Custom, Pretrained and Tables models need to be trained to extract data accurately

If you are on the pro plan, you can request model training. Here’s how you would do it : Link

If you want to train the model yourself, here’s how to do it :

To train the model, go to AI Training in the left hand side navigation, as shown in the image attached


Steps to train:

  • Add labels and table headers that you need to extract by clicking on “Add Label” and “Add Table Header”

  • Upload at least 10 files
  • Add/Edit the labels and tables in the files as required.
  • Once all labels have atleast 10 examples, you can click on the “Train Model” button

The model will take around 10 to 45 minutes to train depending on how many files you labelled. We'll send you an email on your registered account when it's ready to extract your data.

How many files are required as part of training?

There is no fixed number of files, We will need to have a minimum of 10 files. The more the number of files the better would result in general.

  • If you have multiple formats for the same document type, ensure you have samples from each format as part of the training dataset.
  • If you plan to have large dataset > 500 images. Do not upload more than 5 images of the same structure/template.

Is it mandatory to have samples for all templates?

It is not mandatory to have but preferred to have. Accuracies on the templates which are not part of the training dataset might not be the same as on the templates which are part of the training data.

What to do if some templates have low accuracy?
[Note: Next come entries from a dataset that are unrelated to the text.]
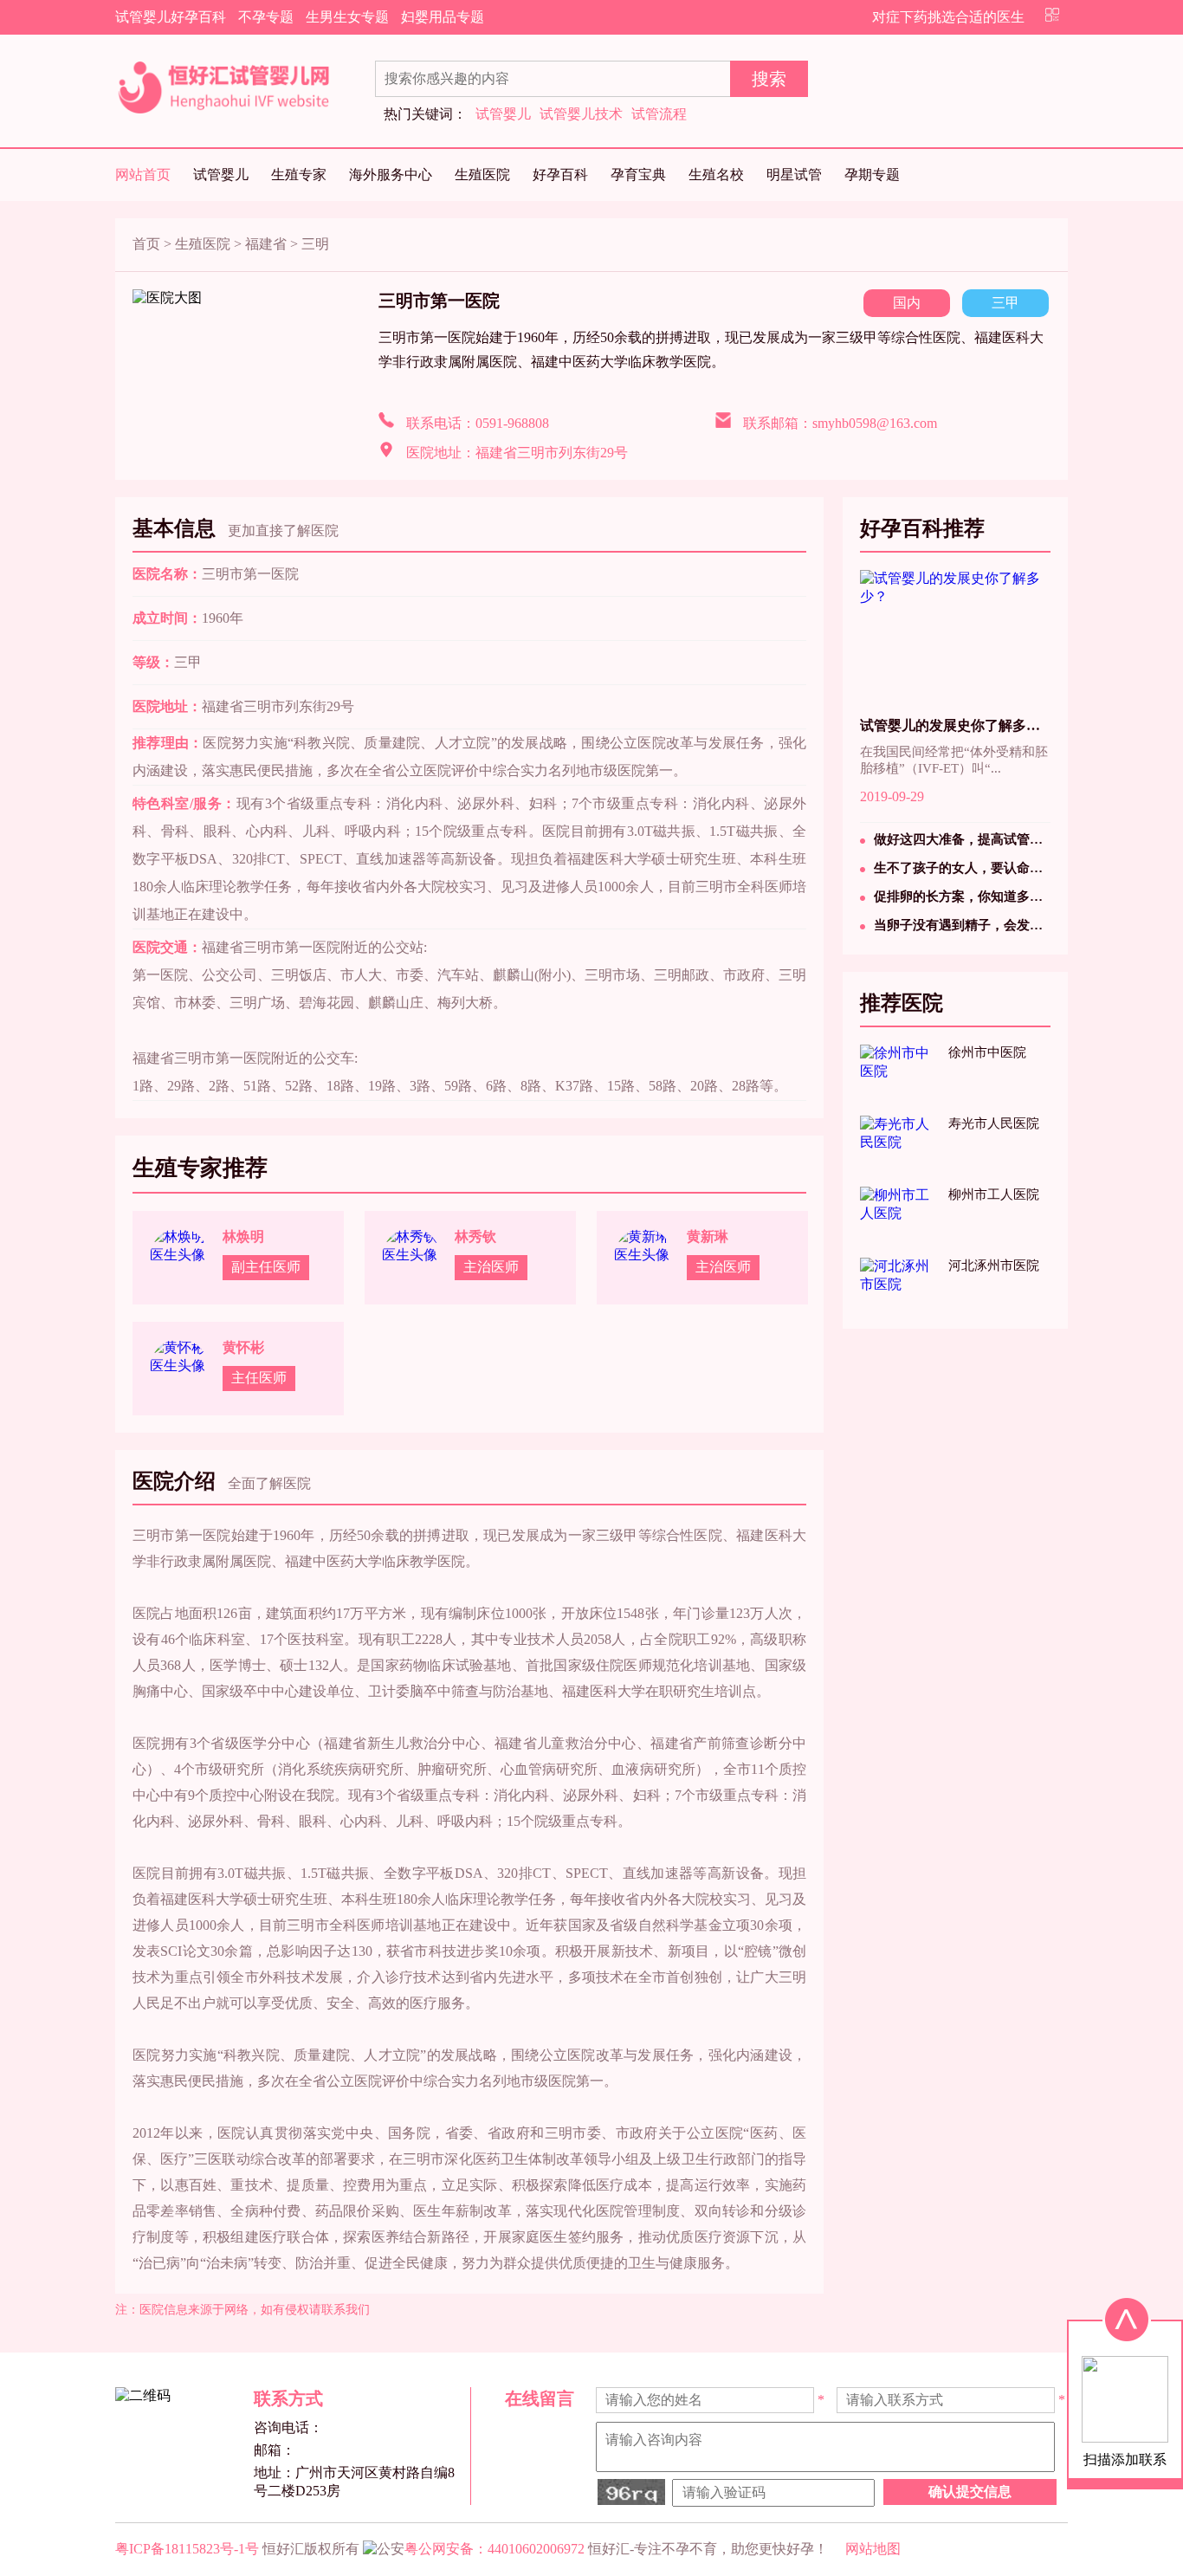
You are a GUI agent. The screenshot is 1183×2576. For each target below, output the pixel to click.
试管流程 (659, 114)
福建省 (266, 243)
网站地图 (873, 2548)
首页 (146, 243)
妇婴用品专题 (442, 17)
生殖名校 (716, 174)
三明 (315, 243)
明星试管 (794, 174)
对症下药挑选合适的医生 (948, 17)
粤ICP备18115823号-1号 (187, 2548)
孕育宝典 (638, 174)
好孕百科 (560, 174)
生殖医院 (482, 174)
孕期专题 (872, 174)
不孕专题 (266, 17)
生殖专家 (298, 174)
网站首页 (143, 174)
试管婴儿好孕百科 (170, 17)
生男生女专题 (347, 17)
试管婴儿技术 (581, 114)
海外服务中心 (390, 174)
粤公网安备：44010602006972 (494, 2548)
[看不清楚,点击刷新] (631, 2492)
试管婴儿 (503, 114)
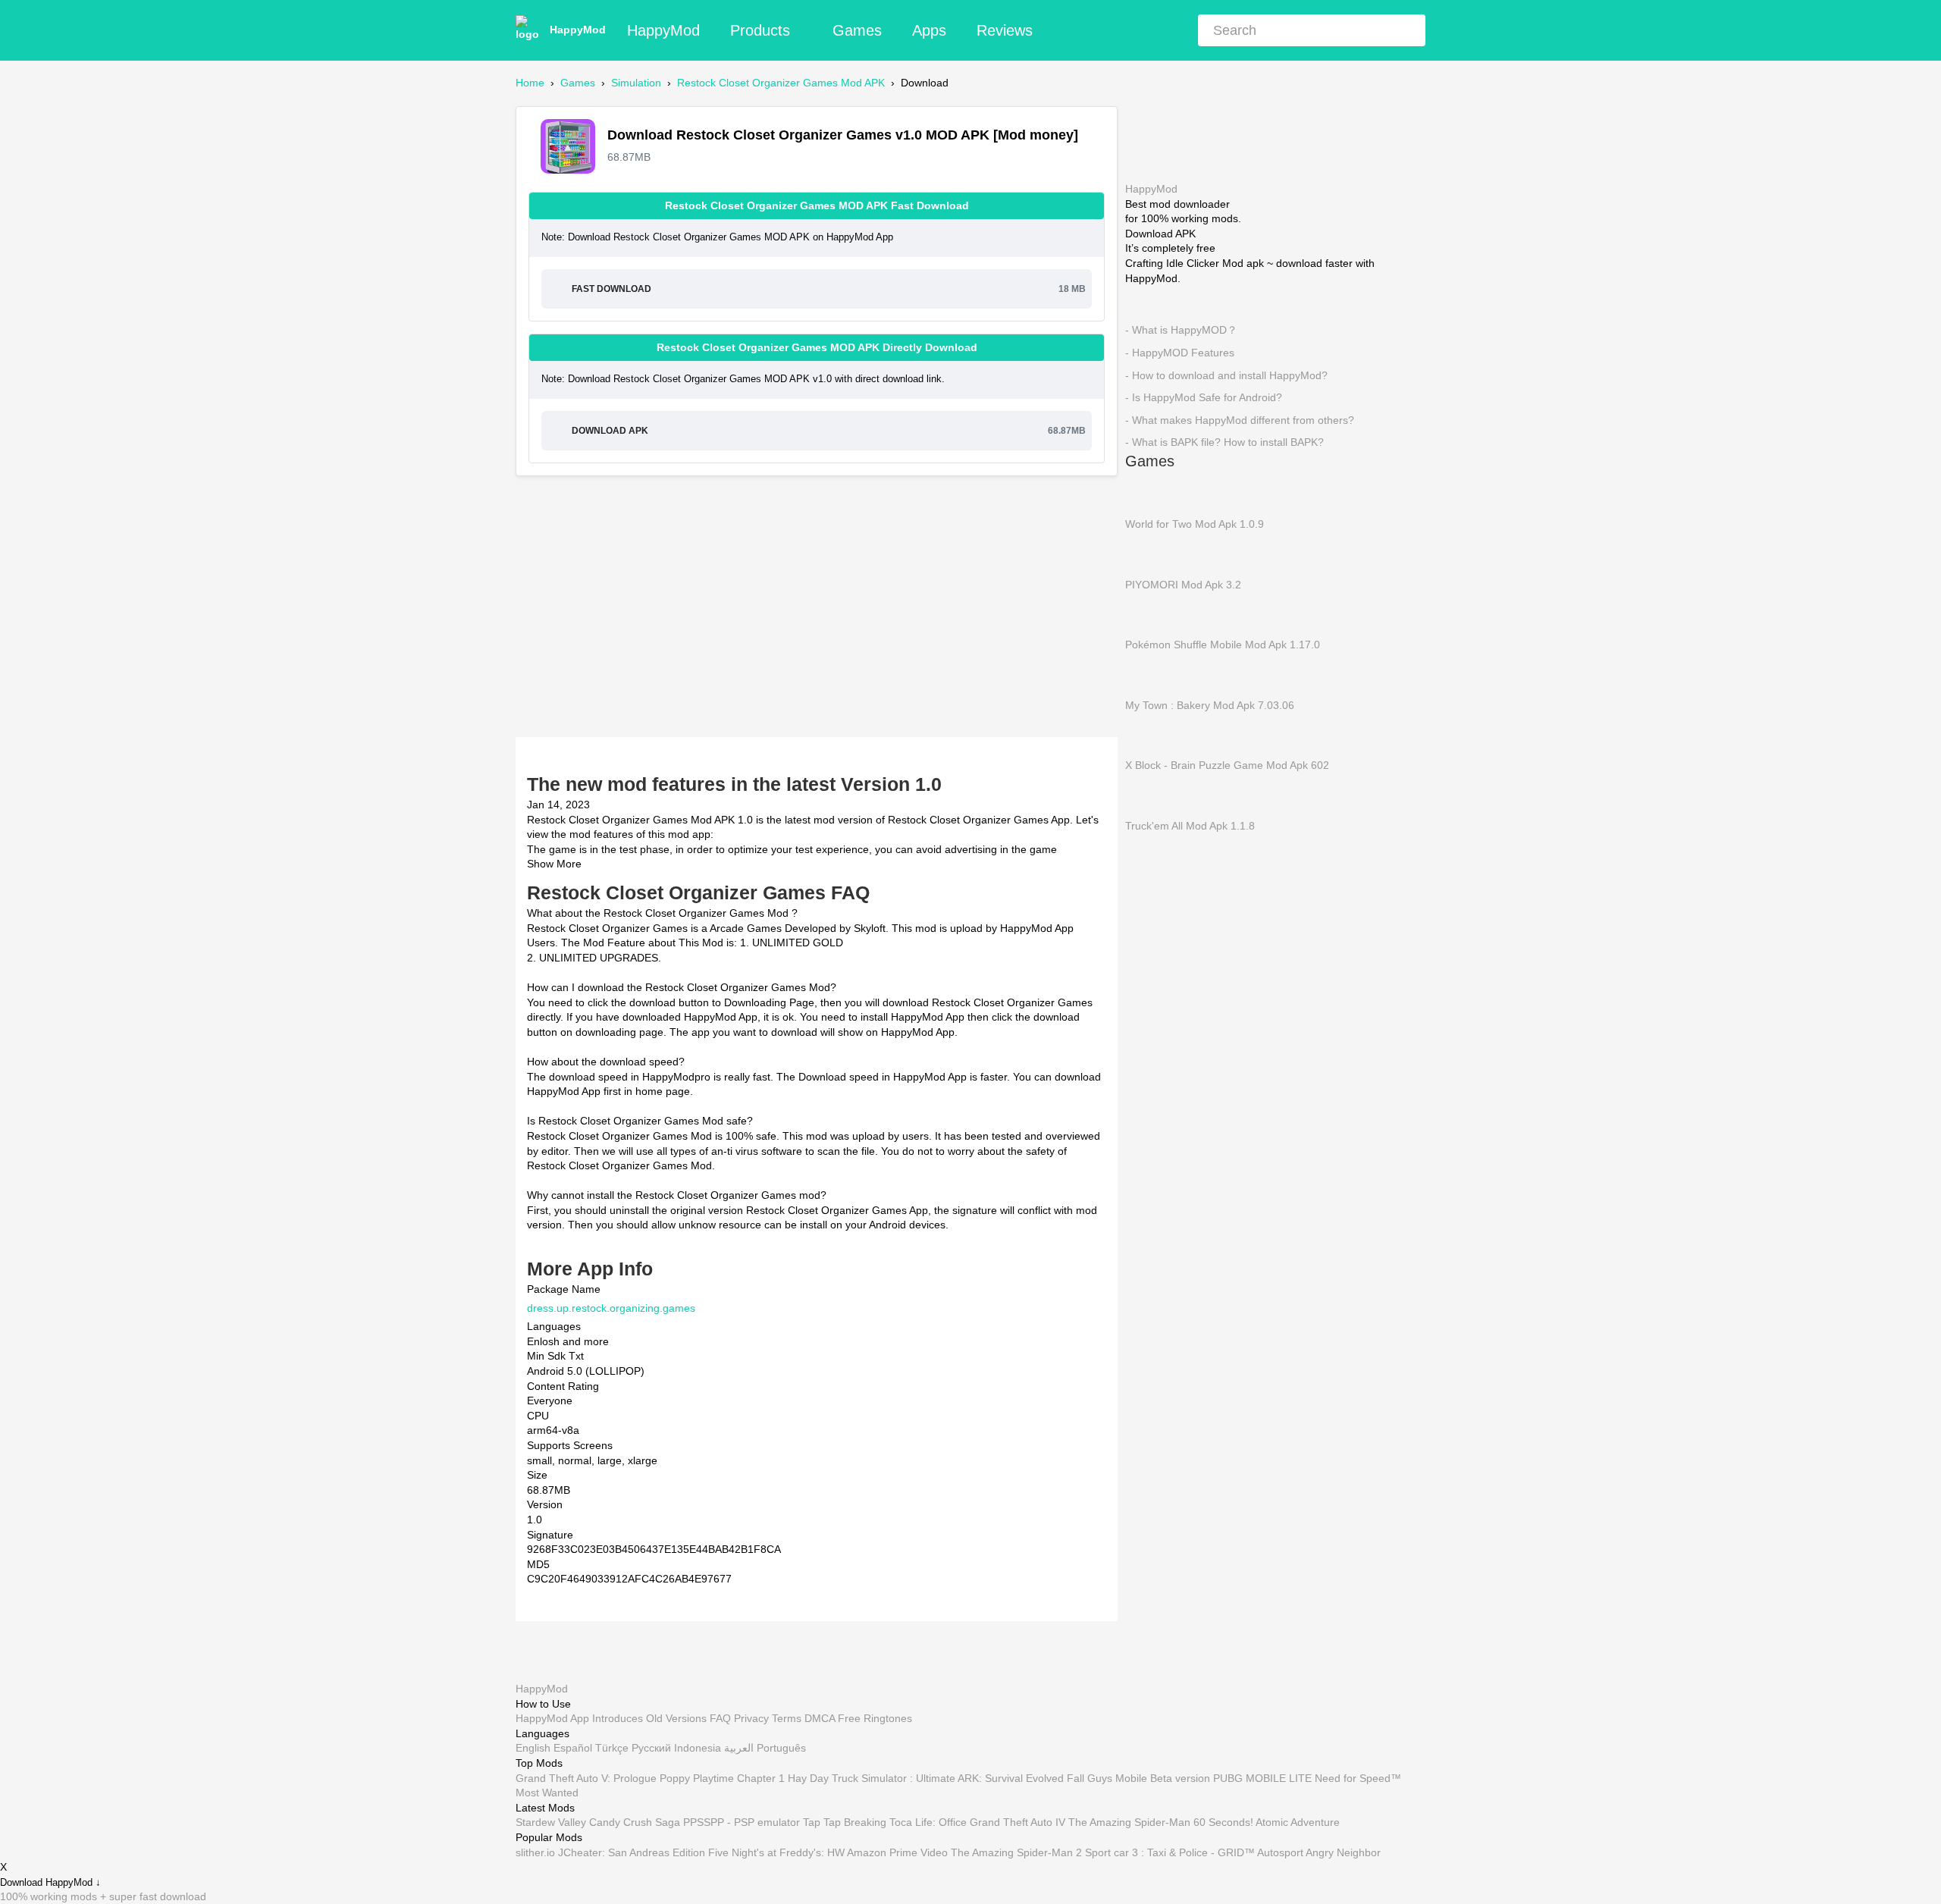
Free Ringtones (875, 1718)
  • Go to the training section
  • Apply filters to find the files for respective templates. For example, a filter like - supplier name contains "ABC Corp" will filter out all files by supplier name ABC Corp
  • Check if the number of files for the format are high enough ( 15-20 files are a good starting point). If there are less number of files, add more files to the training section for the template and annotate
  • Check if all annotations for the template are correct. Please note, even one missed annotation on a single file can affect model output
  • If there are misses in annotations, reannotate and then click on train model again to retrain the model

How long does it take to train a model?

Training usually takes between 2-8 hours depending on the number of files and queued models for training. In case you are facing longer time you can chose to upgrade your model to a paid plan to be moved to the front of the queue and get more compute resources allocated.